Dem Reiz des Marionettentheaters ist auch im Kino nicht zu wiederstehen. Das hat die Augsburger Puppenkiste schon vor einem Jahr mit Als der Weihnachtsmann vom Himmel fiel bewiesen. Der Film wurde damals nur an einigen Wochenenden vor Weihnachten im Kino gezeigt.

So auch wieder heuer mit der Weihnachtsgeschichte von Dickens. Die ist ganz rational auf die Moral zusammengedampft. Erst sieht man den alten Scrooge in seinem Geldzählbüro. Er hat nur Geld im Kopf und immer mehr Geld. Von frohem Fest will er nichts hören. Er will die Familie Smith bis auf den letzten Cent betreiben.

In einem kleinen Nebenraum arbeitet sein Assistent Cratchit. Er möchte ein gutes Wort für die Smiths einlegen; aber er stößt auf ein kaltes Herz. Cratchit friert und niest und hustet, denn sein Chef ist zu geizig, um anständig zu heizen; die Scheiben sind mit Eisblumen verziert. Heizen kostet ja nur. Es kommen Spendensammler vorbei. Die werden abgewiesen. Ein Hund ist ebenso unerwünscht. Immerhin bekommt Cratchit einen freien Tag zu Weihnachten.
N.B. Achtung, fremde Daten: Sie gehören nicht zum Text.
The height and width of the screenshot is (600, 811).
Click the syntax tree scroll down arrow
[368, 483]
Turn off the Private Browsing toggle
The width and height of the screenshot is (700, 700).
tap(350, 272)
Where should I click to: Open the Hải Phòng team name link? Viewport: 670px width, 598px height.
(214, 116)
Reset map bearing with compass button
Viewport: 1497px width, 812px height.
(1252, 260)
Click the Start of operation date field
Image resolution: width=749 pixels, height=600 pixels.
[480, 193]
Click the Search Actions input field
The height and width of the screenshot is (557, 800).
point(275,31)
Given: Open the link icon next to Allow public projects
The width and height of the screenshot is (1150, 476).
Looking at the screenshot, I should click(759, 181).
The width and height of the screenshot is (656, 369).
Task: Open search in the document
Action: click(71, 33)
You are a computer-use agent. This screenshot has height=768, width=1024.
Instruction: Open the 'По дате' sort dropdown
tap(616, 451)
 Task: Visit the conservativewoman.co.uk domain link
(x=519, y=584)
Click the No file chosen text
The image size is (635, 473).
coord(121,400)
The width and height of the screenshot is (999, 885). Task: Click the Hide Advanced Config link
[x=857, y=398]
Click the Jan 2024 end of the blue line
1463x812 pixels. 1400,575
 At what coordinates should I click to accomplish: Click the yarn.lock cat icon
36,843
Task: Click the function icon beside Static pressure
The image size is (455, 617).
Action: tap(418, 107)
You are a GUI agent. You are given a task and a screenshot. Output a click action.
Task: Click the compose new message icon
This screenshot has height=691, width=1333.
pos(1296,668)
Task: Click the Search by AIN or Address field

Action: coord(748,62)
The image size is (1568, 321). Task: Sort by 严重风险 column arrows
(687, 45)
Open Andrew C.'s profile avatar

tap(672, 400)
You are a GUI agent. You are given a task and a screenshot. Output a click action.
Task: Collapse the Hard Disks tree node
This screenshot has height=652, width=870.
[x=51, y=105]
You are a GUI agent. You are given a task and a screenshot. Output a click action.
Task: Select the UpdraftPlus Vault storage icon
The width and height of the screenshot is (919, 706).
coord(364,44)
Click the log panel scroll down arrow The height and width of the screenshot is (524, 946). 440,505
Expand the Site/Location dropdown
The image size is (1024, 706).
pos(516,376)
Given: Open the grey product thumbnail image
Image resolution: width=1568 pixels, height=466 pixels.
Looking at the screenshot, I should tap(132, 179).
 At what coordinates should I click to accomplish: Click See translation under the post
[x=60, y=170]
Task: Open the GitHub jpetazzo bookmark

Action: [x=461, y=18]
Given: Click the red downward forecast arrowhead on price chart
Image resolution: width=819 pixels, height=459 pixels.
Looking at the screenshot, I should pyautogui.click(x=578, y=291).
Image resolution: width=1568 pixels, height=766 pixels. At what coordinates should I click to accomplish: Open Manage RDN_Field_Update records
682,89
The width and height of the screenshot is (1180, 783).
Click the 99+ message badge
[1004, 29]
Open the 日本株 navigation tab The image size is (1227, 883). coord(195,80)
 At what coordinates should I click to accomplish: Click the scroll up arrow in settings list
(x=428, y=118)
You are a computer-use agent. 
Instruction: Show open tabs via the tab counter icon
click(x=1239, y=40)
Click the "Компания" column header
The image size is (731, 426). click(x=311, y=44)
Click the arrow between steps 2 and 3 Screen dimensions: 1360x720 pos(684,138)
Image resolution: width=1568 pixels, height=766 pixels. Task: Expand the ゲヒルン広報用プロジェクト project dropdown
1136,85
Dann hat Scrooge einen kathartischen Traum. Der wird in allen Situationen inszeniert. Es ist ein Spaziergang durch London mit dem Weihnachtsgeist. Dieser Weg, der auch über den Friedhof führt, öffnet Scrooge die Augen für seine Herzlosigkeit. So dass am Ende ein fröhliches Fest steigt mit überbordend vielen Geschenken inklusive Rollstuhl für den Sohn von Cratchit.

Vielleicht will sich die Dickens-Atmosphäre nicht so ganz herstellen, weil Judith Garnder, die Bearbeitung und Inszenierung verantwortet, den prioritären Wert auf die inhaltliche Herausarbeitung der Dickens-Message gelegt hat (was ja ein hoher Wert ist) und nicht primär auf die atmosphärischen Imitation einer Britishness, die auf Deutsch eh schwer zu erreichen wäre (das leistet zur Zeit der britische Film Charles Dickens – Der Mann, der Weihnachten erfand). In diesem Sinne dürfte auch die Sprachregie interpretiert werden. Und wenn wir das richtig verstanden haben, können wir uns für nächstes Jahr bereits auf eine Piratengeschichte freuen, denn der zum gütigen Opa verwandelte Scrooge schenkt dem Buben von Cratchit Piraten – mit denen soll er spielen. Da freuen wir uns heute schon drauf.